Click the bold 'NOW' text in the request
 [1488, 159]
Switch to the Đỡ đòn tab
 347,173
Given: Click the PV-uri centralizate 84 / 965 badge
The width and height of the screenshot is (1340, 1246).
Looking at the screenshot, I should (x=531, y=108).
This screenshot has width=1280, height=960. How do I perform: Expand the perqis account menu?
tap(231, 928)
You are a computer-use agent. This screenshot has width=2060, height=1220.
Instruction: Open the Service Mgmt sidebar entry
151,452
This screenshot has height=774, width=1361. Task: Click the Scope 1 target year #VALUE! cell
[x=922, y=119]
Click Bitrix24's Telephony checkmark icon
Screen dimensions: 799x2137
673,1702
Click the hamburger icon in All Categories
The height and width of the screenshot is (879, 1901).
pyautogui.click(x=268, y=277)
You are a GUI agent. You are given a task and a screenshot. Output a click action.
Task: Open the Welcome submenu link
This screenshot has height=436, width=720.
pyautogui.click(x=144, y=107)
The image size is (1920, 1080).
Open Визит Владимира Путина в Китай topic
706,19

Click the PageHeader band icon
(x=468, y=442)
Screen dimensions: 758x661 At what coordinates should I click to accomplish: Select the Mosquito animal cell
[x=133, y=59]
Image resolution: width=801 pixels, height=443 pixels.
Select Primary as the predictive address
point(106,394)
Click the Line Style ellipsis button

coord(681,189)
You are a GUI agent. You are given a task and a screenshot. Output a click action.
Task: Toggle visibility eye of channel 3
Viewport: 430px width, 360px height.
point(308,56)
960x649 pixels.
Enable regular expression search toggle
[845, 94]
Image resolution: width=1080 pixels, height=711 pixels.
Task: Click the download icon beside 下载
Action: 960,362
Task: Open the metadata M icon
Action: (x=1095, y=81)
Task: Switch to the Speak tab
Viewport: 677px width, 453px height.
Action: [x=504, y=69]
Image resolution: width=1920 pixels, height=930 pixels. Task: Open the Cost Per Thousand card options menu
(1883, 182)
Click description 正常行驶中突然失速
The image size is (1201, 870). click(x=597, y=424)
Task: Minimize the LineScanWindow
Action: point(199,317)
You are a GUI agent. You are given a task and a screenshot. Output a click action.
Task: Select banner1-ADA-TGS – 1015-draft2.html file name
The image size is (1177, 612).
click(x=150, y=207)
☆ ☆ ☆
▶ [The request]: Please reproduce all of the material above, word for word and line for line.

▶ [Exercise output]:
Click the bold 'NOW' text in the request
 [1488, 159]
Switch to the Đỡ đòn tab
 347,173
Given: Click the PV-uri centralizate 84 / 965 badge
The width and height of the screenshot is (1340, 1246).
Looking at the screenshot, I should (x=531, y=108).
This screenshot has width=1280, height=960. How do I perform: Expand the perqis account menu?
tap(231, 928)
You are a computer-use agent. This screenshot has width=2060, height=1220.
Instruction: Open the Service Mgmt sidebar entry
151,452
This screenshot has height=774, width=1361. Task: Click the Scope 1 target year #VALUE! cell
[x=922, y=119]
Click Bitrix24's Telephony checkmark icon
Screen dimensions: 799x2137
673,1702
Click the hamburger icon in All Categories
The height and width of the screenshot is (879, 1901).
pyautogui.click(x=268, y=277)
You are a GUI agent. You are given a task and a screenshot. Output a click action.
Task: Open the Welcome submenu link
This screenshot has height=436, width=720.
pyautogui.click(x=144, y=107)
The image size is (1920, 1080).
Open Визит Владимира Путина в Китай topic
706,19

Click the PageHeader band icon
(x=468, y=442)
Screen dimensions: 758x661 At what coordinates should I click to accomplish: Select the Mosquito animal cell
[x=133, y=59]
Image resolution: width=801 pixels, height=443 pixels.
Select Primary as the predictive address
point(106,394)
Click the Line Style ellipsis button

coord(681,189)
You are a GUI agent. You are given a task and a screenshot. Output a click action.
Task: Toggle visibility eye of channel 3
Viewport: 430px width, 360px height.
point(308,56)
960x649 pixels.
Enable regular expression search toggle
[845, 94]
Image resolution: width=1080 pixels, height=711 pixels.
Task: Click the download icon beside 下载
Action: 960,362
Task: Open the metadata M icon
Action: (x=1095, y=81)
Task: Switch to the Speak tab
Viewport: 677px width, 453px height.
Action: [x=504, y=69]
Image resolution: width=1920 pixels, height=930 pixels. Task: Open the Cost Per Thousand card options menu
(1883, 182)
Click description 正常行驶中突然失速
The image size is (1201, 870). click(x=597, y=424)
Task: Minimize the LineScanWindow
Action: point(199,317)
You are a GUI agent. You are given a task and a screenshot. Output a click action.
Task: Select banner1-ADA-TGS – 1015-draft2.html file name
The image size is (1177, 612).
click(x=150, y=207)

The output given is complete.